Bondi's Sculpture by the Sea postponed

Sydney's coronavirus outbreak has forced the cancellation of the annual Sculpture by the Sea.
Sydney's coronavirus outbreak has forced the cancellation of the annual Sculpture by the Sea.

Bondi's famous Sculpture by the Sea exhibition has been postponed for the second year in a row, due to the growing COVID-19 outbreak in NSW.

Event organisers say the spectacle won't proceed in October as planned, but dates in 2022 are being considered.

The annual event that features a series of sculptures along the two-kilometre Bondi to Tamarama coastal walk attracts thousands of keen locals and tourists.

"We know the COVID lockdown is very difficult for many and had hoped to delay the exhibition for a month or so to give us every chance of going ahead this spring, however events have overtaken us," Sculpture by the Sea director David Handley said on Sunday.

"We hope the inconvenience and tragedy of COVID will soon be behind all of us and look forward to presenting Sculpture by the Sea, Bondi in the future for everyone to enjoy."

The organisers are working with the government, sponsors and donors to provide financial support for the more than 100 artists whose work was selected for the exhibit.
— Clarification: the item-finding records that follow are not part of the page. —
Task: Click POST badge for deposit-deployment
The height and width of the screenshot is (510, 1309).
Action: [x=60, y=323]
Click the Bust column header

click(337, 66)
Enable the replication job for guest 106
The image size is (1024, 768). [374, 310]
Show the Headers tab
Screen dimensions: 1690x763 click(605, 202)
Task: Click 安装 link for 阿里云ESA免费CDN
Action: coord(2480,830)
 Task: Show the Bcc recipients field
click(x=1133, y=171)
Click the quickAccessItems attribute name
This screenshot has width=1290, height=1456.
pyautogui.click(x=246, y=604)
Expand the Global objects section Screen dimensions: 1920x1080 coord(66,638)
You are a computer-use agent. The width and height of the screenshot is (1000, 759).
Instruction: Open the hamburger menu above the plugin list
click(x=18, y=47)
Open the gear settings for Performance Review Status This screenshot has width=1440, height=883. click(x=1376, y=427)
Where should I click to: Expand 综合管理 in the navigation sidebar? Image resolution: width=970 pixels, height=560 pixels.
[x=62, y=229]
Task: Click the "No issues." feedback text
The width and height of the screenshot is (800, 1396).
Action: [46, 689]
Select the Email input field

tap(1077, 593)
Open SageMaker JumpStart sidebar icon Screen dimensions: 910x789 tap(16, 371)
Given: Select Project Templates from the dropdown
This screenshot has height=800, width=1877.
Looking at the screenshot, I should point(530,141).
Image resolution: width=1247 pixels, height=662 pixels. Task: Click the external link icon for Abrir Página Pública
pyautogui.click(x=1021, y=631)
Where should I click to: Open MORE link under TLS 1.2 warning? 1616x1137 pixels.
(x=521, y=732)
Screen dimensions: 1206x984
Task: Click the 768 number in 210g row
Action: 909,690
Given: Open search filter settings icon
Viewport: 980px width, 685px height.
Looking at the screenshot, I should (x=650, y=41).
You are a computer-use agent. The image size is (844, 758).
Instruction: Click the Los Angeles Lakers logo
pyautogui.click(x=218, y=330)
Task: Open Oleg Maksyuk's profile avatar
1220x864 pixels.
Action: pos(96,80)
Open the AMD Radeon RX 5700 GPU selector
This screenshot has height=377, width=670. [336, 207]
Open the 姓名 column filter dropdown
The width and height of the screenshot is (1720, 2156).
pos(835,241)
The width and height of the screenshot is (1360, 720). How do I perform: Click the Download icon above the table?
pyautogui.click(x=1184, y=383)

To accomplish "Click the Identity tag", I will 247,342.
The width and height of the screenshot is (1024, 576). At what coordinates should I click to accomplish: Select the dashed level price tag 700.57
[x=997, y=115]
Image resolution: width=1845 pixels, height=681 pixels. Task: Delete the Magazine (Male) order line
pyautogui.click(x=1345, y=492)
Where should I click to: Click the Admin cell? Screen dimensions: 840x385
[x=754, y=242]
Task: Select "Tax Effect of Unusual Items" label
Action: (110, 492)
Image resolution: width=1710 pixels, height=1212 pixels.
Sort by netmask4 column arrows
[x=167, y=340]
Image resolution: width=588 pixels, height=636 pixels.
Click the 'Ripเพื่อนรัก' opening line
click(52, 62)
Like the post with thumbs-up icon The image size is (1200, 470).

The federal government has pledged $2 million to the not-for-profit organisation over the next two years, with $500,000 to be pocketed by the artists at both the Bondi exhibit and its sister event at Cottesloe in Perth.

"The artists, from every state and territory in Australia, put their creativity, heart and soul into their sculptures and the collective financial support of $500,000 for artists at this extremely challenging time is of immense, almost incalculable importance," Mr Handley said.

A handful of artists have also been given sponsor-funded scholarships, with Marina DeBris awarded this year's $30,000 Helen Lempriere Scholarship.

Four years after wooing crowds with her critically acclaimed and popular work Inconvenience Store in 2017, DeBris will use the money to create a sculpture from objects washed up on Sydney beaches - to be titled Just a Drop in the Ocean - to raise awareness about marine pollution.